# TASK 1
In the piece about Nick and Kysha Davies in Peru, what did people in the provinces scrape money together to buy?
# TASK 2
Drawing on the piece about Nick and Kysha Davies in Peru, explain why the couple could spend all their time preparing lessons, teaching classes, and helping other groups get started during the pandemic.
# TASK 3
Repeat the part of the piece about Nick and Kysha Davies in Peru that opens with the words containing "The discomfort of" and closes with "chilled with Netflix.".

# TEXT SEGMENT
• • • •

Tension in comfort: Checkpoint Winter 2021
CMS missionaries Nick and Kysha Davies serve in Peru, which has suffered high casualties and near economic disaster from COVID-19. They reflect on the faith of fellow believers, and some uncomfortable blessings, during this time.
We felt and continue to feel an acute tension between our own experience, and that of our Peruvian brothers and sisters, as (at the time of writing) Coronavirus again spreads through this hardest-hit Latin American country.
As the pandemic settled over Peru, the churches were stretched to their limits of physical and spiritual support for the vulnerable. A country where the vast majority live day to day, Peru experienced the continent’s strictest lockdown. No work, minimal government support.
No incomes meant no giving to support the work of pastors. So for months then, and again now, we have received prayer requests by message and in prayer meetings about families fearing death, desperate searches for oxygen and beds, and great sadness. And yet their faith was firm. “We trust in the Lord.” Month after month after month. “The Lord is faithful.”
The discomfort of blessing
We experienced all this, however, while locked down in our amply provisioned, middle-class flat, watching the online transmission of our large, well-equipped Peruvian church, and blessed with more Latin American MOCLAM students than any other year, through Zoom.
The difference stood out as we did our best to electronically sympathise with friends, MOCLAM partners, and networks. But while churches in the outer districts of Lima banded together to set up community soup kitchens and distribute supplies, we pondered Zoom subscription options. In the provinces, money was scraped together to buy radio time to broadcast church to isolated congregation members—we chilled with Netflix.
Plodding through lockdown
With no extended family locally, our sphere of concern was just us. We plodded along with ministry over the remainder of 2020. As the lockdown slowly led into relaxation of various restrictions, the tension between our experience and that of our brothers and sisters was inescapable, and uncomfortable.
What set this tension into even more stark relief was the knowledge that all the teaching we could do was because of the same plodding along that distanced us from our friends’ day-to-day life. We could spend all our time preparing lessons, teaching classes, and helping other groups to begin despite the pandemic. We could do all this because we were merely inconvenienced by COVID-19, while every day Peruvian Christians clung to God in loving service of him, proclaiming Christ and showing his love despite terrible trials.
As we write this at the beginning of 2021, Peru is potentially facing the same again: the ICUs are full and vaccines are far away. We pray that God would be merciful. Should God permit this wave to continue, we are praying he will keep us thankful—both for his provision in all things, and for the students we will be teaching. We’ll plod along. But above all, we’ll be praying that our Peruvian brothers and sisters would continue being firmly faithful, eyes on Jesus, strengthened by his Spirit through the knowledge of their hope in him.
PRAY
Pray with Nick and Kysha for Peruvian believers to persevere, and for the nation of Peru as it struggles to contain the virus and recovers from the emotional and social toll of widespread deaths and economic hardship.

• • • •

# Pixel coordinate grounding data

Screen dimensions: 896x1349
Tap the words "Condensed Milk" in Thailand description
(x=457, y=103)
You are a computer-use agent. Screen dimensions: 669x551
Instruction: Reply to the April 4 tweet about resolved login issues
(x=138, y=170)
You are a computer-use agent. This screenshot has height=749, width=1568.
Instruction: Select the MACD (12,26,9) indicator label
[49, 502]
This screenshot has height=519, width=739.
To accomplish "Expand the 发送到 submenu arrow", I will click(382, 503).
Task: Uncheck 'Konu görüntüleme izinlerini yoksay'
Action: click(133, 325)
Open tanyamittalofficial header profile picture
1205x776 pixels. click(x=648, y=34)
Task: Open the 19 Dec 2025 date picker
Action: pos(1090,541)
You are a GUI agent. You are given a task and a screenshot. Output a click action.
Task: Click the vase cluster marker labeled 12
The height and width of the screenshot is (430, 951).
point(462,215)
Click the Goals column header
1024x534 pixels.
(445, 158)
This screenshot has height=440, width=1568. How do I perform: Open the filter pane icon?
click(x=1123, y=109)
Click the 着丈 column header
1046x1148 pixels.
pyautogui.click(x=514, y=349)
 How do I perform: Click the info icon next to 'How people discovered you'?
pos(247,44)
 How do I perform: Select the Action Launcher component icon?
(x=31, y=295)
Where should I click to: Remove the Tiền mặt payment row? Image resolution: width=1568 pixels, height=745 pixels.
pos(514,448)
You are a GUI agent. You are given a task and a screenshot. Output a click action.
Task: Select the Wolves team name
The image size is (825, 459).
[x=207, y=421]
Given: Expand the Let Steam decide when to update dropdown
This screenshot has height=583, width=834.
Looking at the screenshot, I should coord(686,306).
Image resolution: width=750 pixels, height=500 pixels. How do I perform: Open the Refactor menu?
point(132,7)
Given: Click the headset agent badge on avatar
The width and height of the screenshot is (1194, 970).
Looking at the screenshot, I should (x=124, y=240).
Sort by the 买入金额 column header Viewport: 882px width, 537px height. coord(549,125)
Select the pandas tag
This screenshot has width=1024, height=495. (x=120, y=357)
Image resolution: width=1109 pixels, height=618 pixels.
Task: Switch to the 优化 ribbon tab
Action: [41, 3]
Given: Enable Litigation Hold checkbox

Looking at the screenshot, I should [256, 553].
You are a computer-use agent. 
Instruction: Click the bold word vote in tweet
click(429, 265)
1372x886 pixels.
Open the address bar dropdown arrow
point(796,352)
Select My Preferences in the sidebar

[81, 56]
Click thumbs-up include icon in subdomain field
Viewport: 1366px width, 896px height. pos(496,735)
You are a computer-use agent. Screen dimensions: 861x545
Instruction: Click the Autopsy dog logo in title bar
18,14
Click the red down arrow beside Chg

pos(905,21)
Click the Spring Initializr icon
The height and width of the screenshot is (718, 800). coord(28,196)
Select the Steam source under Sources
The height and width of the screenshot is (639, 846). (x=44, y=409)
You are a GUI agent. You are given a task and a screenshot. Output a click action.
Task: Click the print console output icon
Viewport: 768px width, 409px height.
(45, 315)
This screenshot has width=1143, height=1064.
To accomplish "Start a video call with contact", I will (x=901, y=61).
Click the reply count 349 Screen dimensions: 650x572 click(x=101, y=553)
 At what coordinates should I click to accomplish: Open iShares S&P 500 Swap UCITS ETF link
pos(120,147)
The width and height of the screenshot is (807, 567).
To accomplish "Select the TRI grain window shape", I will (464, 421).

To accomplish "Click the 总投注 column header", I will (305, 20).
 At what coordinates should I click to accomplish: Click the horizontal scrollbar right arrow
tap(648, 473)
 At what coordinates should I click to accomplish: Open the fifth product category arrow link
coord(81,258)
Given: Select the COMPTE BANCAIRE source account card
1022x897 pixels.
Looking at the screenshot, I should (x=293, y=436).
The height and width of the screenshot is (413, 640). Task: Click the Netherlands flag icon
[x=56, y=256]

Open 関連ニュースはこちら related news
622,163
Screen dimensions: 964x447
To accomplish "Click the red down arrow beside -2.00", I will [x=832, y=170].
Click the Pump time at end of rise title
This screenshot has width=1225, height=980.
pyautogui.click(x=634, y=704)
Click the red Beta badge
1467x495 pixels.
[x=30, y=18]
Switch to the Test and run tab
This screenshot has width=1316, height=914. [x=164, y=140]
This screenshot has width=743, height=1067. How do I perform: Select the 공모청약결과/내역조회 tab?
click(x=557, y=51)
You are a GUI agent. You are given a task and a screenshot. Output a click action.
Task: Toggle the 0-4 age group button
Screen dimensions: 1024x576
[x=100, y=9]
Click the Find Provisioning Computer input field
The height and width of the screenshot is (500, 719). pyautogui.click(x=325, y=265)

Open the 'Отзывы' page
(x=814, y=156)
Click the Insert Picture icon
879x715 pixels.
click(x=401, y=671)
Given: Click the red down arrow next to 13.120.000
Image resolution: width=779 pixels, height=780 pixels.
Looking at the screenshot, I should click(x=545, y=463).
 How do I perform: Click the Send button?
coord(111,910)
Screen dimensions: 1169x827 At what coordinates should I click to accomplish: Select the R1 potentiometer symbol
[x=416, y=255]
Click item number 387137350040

• • • •

# EXERCISE RESULT 1
Radio time to broadcast church to isolated congregation members.

# EXERCISE RESULT 2
They could do all this because COVID-19 merely inconvenienced them, while Peruvian Christians faced terrible trials every day. The same plodding along that made their teaching possible also distanced them from their friends' day-to-day life.

# EXERCISE RESULT 3
The discomfort of blessing
We experienced all this, however, while locked down in our amply provisioned, middle-class flat, watching the online transmission of our large, well-equipped Peruvian church, and blessed with more Latin American MOCLAM students than any other year, through Zoom.
The difference stood out as we did our best to electronically sympathise with friends, MOCLAM partners, and networks. But while churches in the outer districts of Lima banded together to set up community soup kitchens and distribute supplies, we pondered Zoom subscription options. In the provinces, money was scraped together to buy radio time to broadcast church to isolated congregation members—we chilled with Netflix.